Das war jedes Mal so, wenn das Ritual gut verlaufen war.
    Es hatte nur kurz gedauert, aber dies war ja auch erst die erste Nacht. Ein Vorspiel, mehr nicht. Die Hitze in ihr ließ nach, hinterließ jedoch etwas. Frustration. Bereitschaft. Ihre Sinne waren geschärft, sodass sie alles wahrnahm, die kühle Brise des Sees, das Murmeln der Bäume, die tiefe Schwärze des Altars im Mondlicht.
    Zel wischte sich den Schweiß von der Stirn und zitterte.

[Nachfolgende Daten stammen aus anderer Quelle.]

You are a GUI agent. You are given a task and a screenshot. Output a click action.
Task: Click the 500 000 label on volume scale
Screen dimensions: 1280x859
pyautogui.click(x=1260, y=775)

    Sie schauten einander an, um sich zu vergewissern, dass auch die andere wieder in der Lage war, sprechen zu können. Dann sagten sie gemeinsam: »Das Feuer wird niemals erlöschen.«
    Schließlich drehten sie sich um und bahnten sich langsam, vorsichtig ihren Weg zurück über das Wasser und zurück zum Lager. Das Lagerfeuer war aufgelodert, wie es Feuer in der Nähe des Rituals immer taten. Sie belegten es mit Asche und inspizierten die Umgebung sorgfältig. So nah am Wald konnte jeder Funke eine Katastrophe auslösen.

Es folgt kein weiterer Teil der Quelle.